═════ DATASET ENTRIES ═════

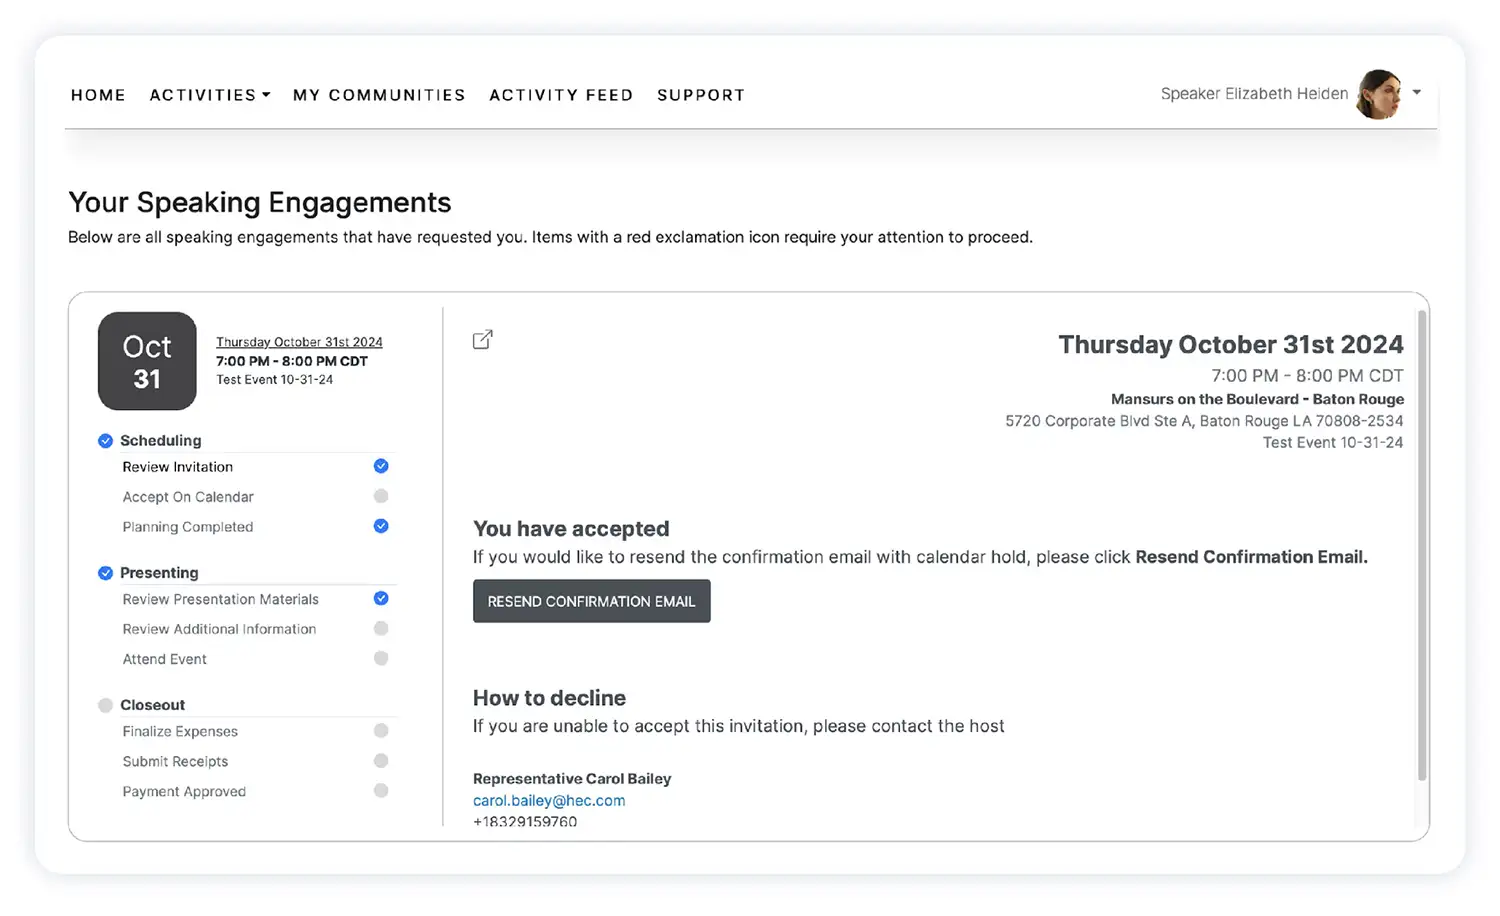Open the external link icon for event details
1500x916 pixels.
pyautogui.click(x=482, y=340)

═════
═════ DATASET ENTRIES ═════

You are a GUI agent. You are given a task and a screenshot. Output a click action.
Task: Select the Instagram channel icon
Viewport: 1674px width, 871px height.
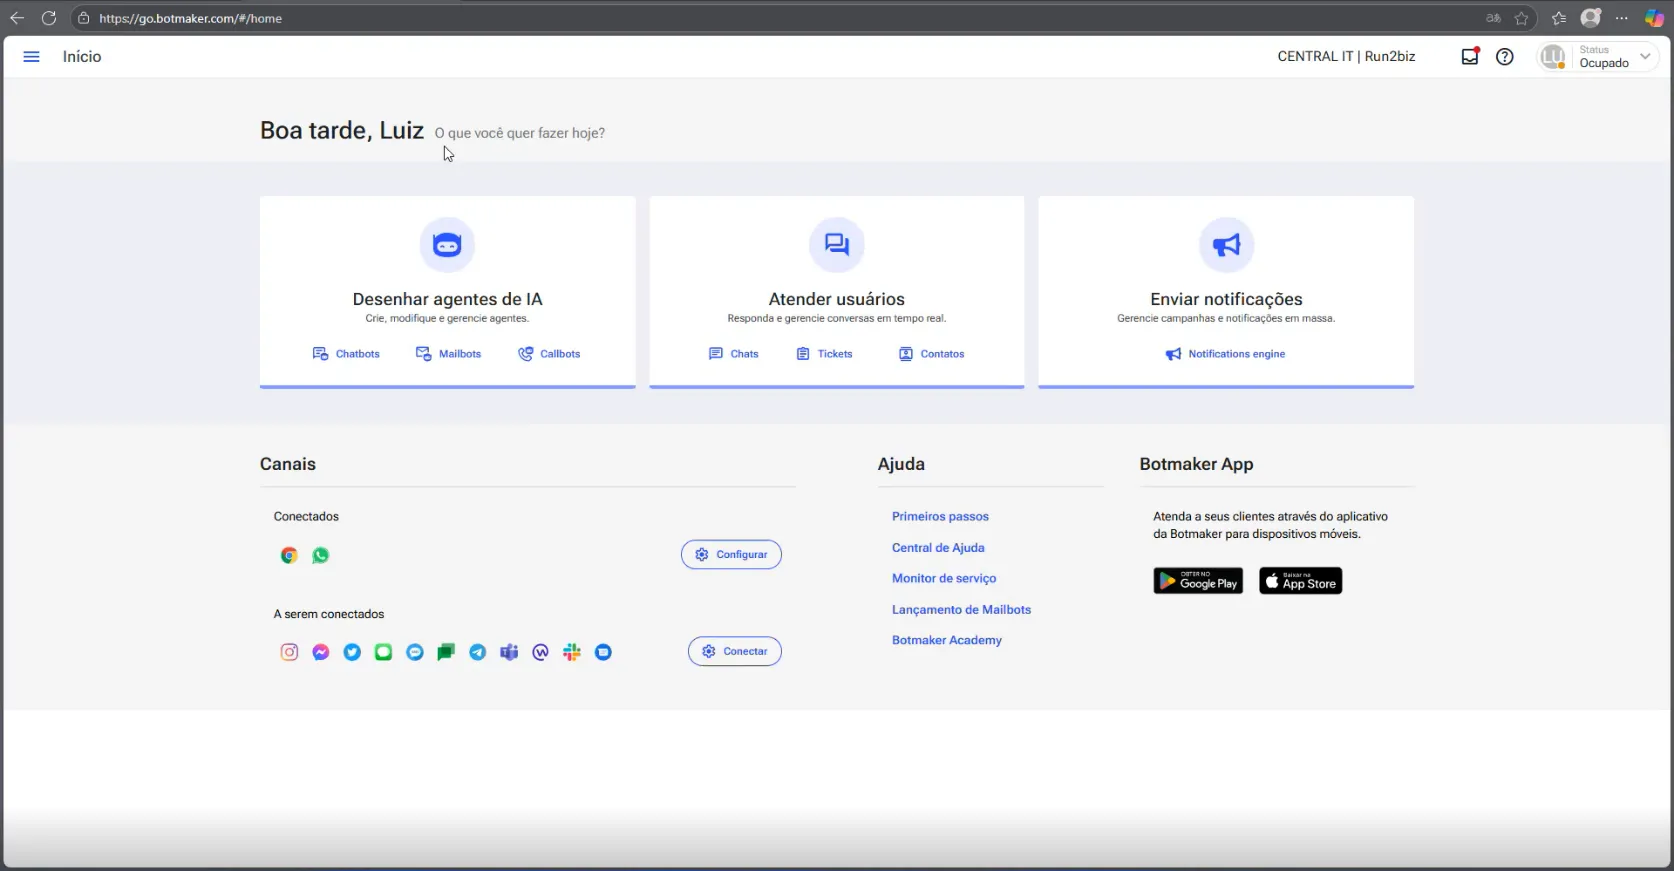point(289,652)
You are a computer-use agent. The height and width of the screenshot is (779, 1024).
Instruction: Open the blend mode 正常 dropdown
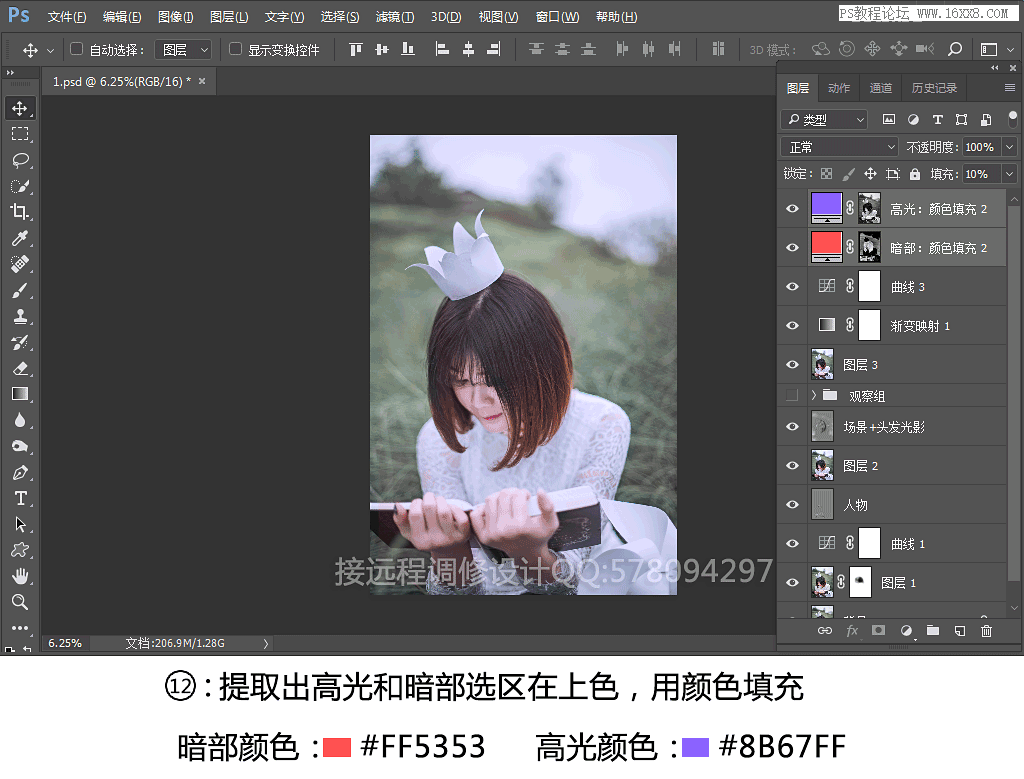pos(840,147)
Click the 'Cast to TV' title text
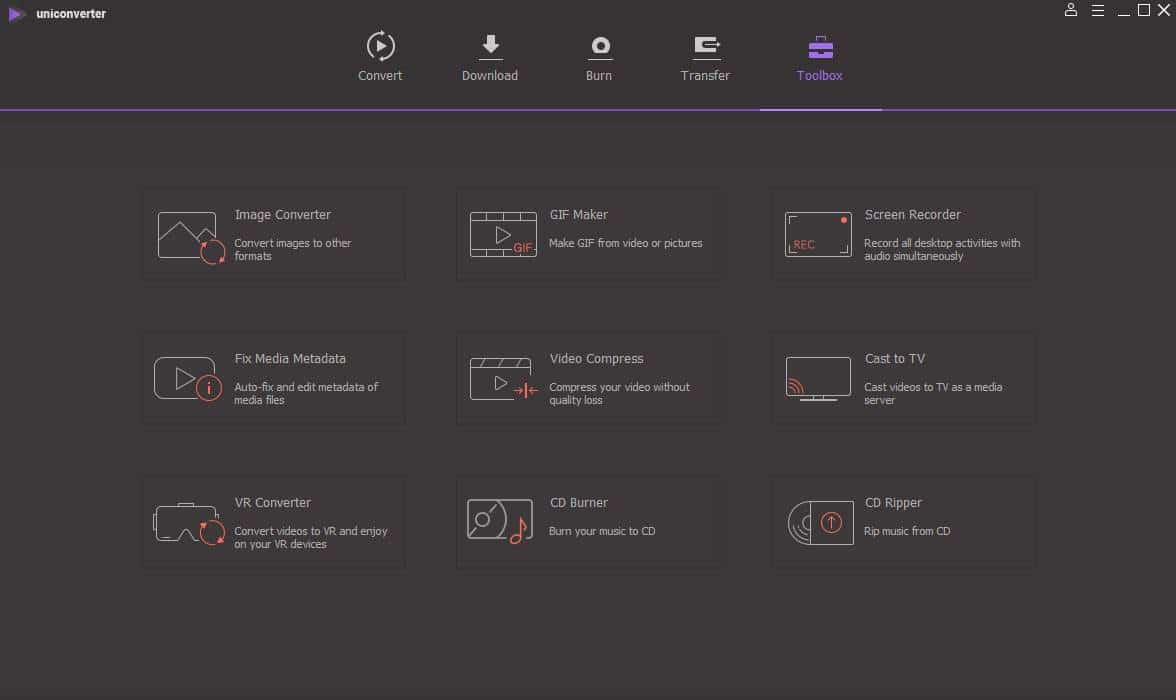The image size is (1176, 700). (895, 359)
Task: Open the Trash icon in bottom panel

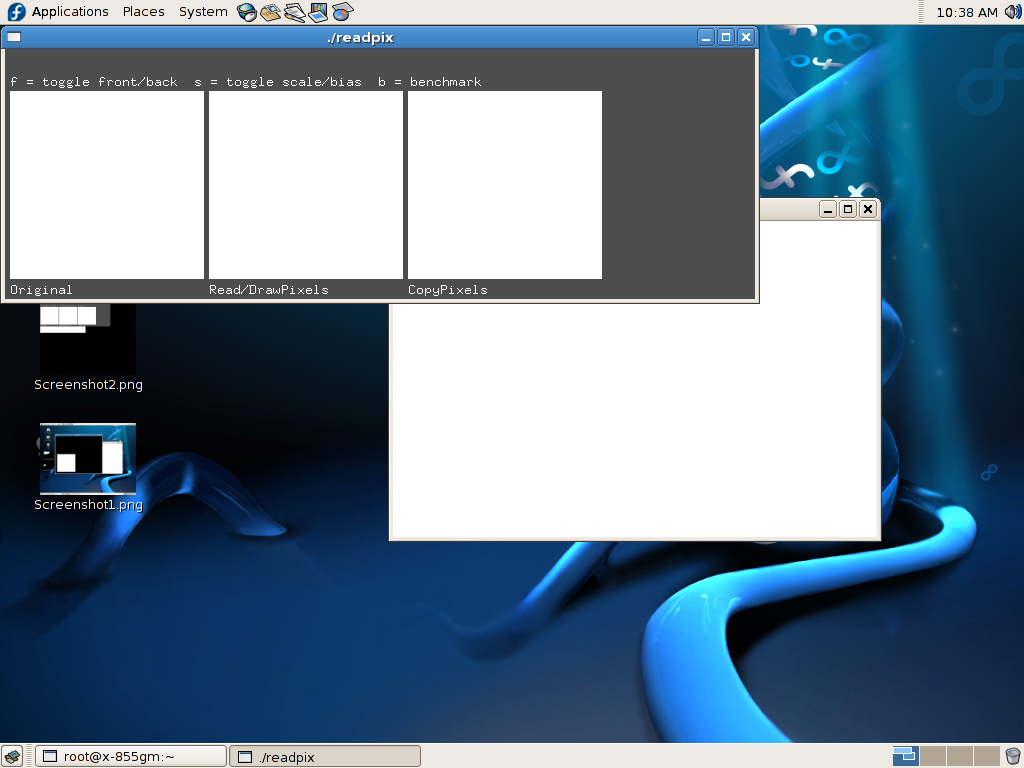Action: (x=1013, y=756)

═════

Tally the lines of the material above that include the word "screenshot", then state that tally alone.

2